Exercise goal: Reproduce all records exactly.

Data section:

----

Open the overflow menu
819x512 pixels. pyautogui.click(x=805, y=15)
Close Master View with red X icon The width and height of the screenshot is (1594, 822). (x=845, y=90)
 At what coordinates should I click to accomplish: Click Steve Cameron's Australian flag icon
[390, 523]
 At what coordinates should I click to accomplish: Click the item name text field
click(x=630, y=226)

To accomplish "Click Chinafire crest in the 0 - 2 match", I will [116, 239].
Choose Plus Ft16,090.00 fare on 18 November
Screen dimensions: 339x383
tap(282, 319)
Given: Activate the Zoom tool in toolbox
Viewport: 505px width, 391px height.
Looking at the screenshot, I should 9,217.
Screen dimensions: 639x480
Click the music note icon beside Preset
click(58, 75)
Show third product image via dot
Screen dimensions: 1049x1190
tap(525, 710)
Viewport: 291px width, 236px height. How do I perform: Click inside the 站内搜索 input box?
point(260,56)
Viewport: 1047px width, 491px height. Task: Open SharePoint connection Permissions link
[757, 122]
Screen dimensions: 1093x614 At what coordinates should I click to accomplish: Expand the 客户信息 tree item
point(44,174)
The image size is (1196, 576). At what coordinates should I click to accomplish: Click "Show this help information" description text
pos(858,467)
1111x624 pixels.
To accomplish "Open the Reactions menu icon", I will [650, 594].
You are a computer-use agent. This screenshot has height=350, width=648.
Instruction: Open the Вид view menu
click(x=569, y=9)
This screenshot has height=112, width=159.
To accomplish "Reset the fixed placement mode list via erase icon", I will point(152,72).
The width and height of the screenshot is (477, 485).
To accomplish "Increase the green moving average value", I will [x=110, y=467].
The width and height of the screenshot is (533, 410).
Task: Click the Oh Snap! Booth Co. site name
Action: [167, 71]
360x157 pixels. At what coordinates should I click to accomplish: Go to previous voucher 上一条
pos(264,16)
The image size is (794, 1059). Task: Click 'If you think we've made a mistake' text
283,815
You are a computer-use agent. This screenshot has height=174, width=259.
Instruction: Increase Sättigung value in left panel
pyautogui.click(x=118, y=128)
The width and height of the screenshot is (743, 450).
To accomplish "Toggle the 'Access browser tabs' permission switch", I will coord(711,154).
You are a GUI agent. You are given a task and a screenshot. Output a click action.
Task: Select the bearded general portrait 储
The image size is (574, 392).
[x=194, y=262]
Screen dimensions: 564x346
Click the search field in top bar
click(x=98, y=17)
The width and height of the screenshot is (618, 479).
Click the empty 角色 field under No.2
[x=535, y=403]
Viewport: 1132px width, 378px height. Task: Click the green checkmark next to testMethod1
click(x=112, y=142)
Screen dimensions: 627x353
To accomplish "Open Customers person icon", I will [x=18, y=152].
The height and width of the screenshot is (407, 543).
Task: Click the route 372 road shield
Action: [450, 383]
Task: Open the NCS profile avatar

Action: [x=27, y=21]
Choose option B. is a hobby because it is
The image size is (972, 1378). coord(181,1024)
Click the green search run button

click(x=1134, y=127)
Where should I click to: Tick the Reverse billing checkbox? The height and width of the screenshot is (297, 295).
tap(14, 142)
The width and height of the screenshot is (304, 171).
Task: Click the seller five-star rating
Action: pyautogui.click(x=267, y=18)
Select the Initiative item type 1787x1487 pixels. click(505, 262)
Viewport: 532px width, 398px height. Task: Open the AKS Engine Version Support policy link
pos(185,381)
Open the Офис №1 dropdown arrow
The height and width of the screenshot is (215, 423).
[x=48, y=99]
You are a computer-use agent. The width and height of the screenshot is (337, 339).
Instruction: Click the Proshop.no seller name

----

Solution for this exercise:
Open the overflow menu
819x512 pixels. pyautogui.click(x=805, y=15)
Close Master View with red X icon The width and height of the screenshot is (1594, 822). (x=845, y=90)
 At what coordinates should I click to accomplish: Click Steve Cameron's Australian flag icon
[390, 523]
 At what coordinates should I click to accomplish: Click the item name text field
click(x=630, y=226)

To accomplish "Click Chinafire crest in the 0 - 2 match", I will [116, 239].
Choose Plus Ft16,090.00 fare on 18 November
Screen dimensions: 339x383
tap(282, 319)
Given: Activate the Zoom tool in toolbox
Viewport: 505px width, 391px height.
Looking at the screenshot, I should 9,217.
Screen dimensions: 639x480
Click the music note icon beside Preset
click(58, 75)
Show third product image via dot
Screen dimensions: 1049x1190
tap(525, 710)
Viewport: 291px width, 236px height. How do I perform: Click inside the 站内搜索 input box?
point(260,56)
Viewport: 1047px width, 491px height. Task: Open SharePoint connection Permissions link
[757, 122]
Screen dimensions: 1093x614 At what coordinates should I click to accomplish: Expand the 客户信息 tree item
point(44,174)
The image size is (1196, 576). At what coordinates should I click to accomplish: Click "Show this help information" description text
pos(858,467)
1111x624 pixels.
To accomplish "Open the Reactions menu icon", I will [650, 594].
You are a computer-use agent. This screenshot has height=350, width=648.
Instruction: Open the Вид view menu
click(x=569, y=9)
This screenshot has height=112, width=159.
To accomplish "Reset the fixed placement mode list via erase icon", I will point(152,72).
The width and height of the screenshot is (477, 485).
To accomplish "Increase the green moving average value", I will [x=110, y=467].
The width and height of the screenshot is (533, 410).
Task: Click the Oh Snap! Booth Co. site name
Action: [167, 71]
360x157 pixels. At what coordinates should I click to accomplish: Go to previous voucher 上一条
pos(264,16)
The image size is (794, 1059). Task: Click 'If you think we've made a mistake' text
283,815
You are a computer-use agent. This screenshot has height=174, width=259.
Instruction: Increase Sättigung value in left panel
pyautogui.click(x=118, y=128)
The width and height of the screenshot is (743, 450).
To accomplish "Toggle the 'Access browser tabs' permission switch", I will coord(711,154).
You are a GUI agent. You are given a task and a screenshot. Output a click action.
Task: Select the bearded general portrait 储
The image size is (574, 392).
[x=194, y=262]
Screen dimensions: 564x346
Click the search field in top bar
click(x=98, y=17)
The width and height of the screenshot is (618, 479).
Click the empty 角色 field under No.2
[x=535, y=403]
Viewport: 1132px width, 378px height. Task: Click the green checkmark next to testMethod1
click(x=112, y=142)
Screen dimensions: 627x353
To accomplish "Open Customers person icon", I will [x=18, y=152].
The height and width of the screenshot is (407, 543).
Task: Click the route 372 road shield
Action: [450, 383]
Task: Open the NCS profile avatar

Action: [x=27, y=21]
Choose option B. is a hobby because it is
The image size is (972, 1378). coord(181,1024)
Click the green search run button

click(x=1134, y=127)
Where should I click to: Tick the Reverse billing checkbox? The height and width of the screenshot is (297, 295).
tap(14, 142)
The width and height of the screenshot is (304, 171).
Task: Click the seller five-star rating
Action: pyautogui.click(x=267, y=18)
Select the Initiative item type 1787x1487 pixels. click(505, 262)
Viewport: 532px width, 398px height. Task: Open the AKS Engine Version Support policy link
pos(185,381)
Open the Офис №1 dropdown arrow
The height and width of the screenshot is (215, 423).
[x=48, y=99]
You are a computer-use agent. The width and height of the screenshot is (337, 339).
Instruction: Click the Proshop.no seller name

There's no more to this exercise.